As Ireland in 1918, Catalonia will pull through Cathal MacSwiney Brugha

Catalan MonitorNews Roundup

Despite the Madrid Government’s attempts to seal Catalonia off from world opinion, throughout Europe there is avid interest in what the Catalan people are so valiantly fighting for today. Irish people see Madrid relying too much on imposing the rule of law and powerful institutions. Democracies should encourage governance for and by the people, also with and for their neighbours, and not have recourse to law courts interpreting documents inherited from repressive regimes such as Franco’s decades ago.

In electing representatives that support self-determination, even though some of them were in prison or in exile, the Catalan people have clearly indicated their wishes. They have obtained a splendid victory under the worst conditions, without their candidates being able to even campaign, some being in prison, others in exile such as President Puigdemont. In the long run Catalonia’s wishes cannot be frustrated by the rich and powerful. The victory attained, once again, by the pro-independence forces must be respected. No regime should claim it has the authority to prevent the Catalan people from flourishing and developing, if they so wish.

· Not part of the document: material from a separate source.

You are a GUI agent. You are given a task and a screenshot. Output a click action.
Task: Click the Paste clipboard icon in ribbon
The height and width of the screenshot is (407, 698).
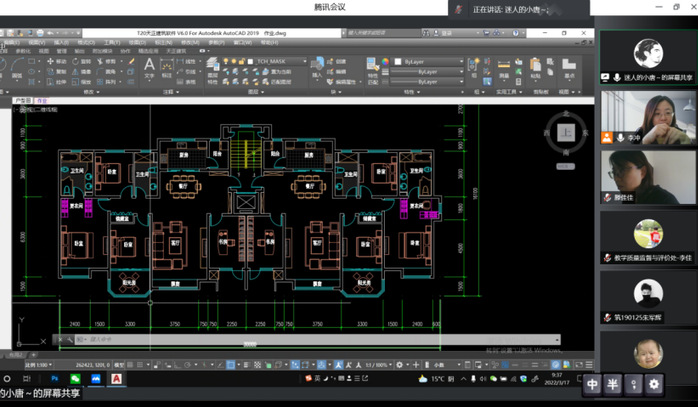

Those aware of Irish history see clear parallels between the current Catalan situation and the outcome of the Irish elections in December 1918, whose centenary we will celebrate this year. A majority of the elected members chose to set up an independent parliament in Dublin. However, almost half of these elected representatives were not able to attend that meeting. They were being held in British prisons. These included my maternal grandfather Terence MacSwiney, who later in 1920 got great support from the people of Catalonia, when he was again held in prison, this time during a hunger strike that led to his death.

The Irish and Catalan situations are not very different. Catalan leaders are imprisoned and exiled in an attempted repression of the Catalan people. They may like to know that, despite the gloom and hardships suffered by Ireland a century ago, soon after that Irish independence was recognized. Spain cannot democratically sustain an oppressive and hostile rule over the Catalan people indefinitely into the future. If the Catalans persevere and maintain their self-determination despite misrule and tyranny, they are sure to follow in the democratic path the Irish opened up one century ago.

Cathal MacSwiney Brugha is the grandson of Terence MacSwiney, mayor of Cork that died in the hunger strike in 1920.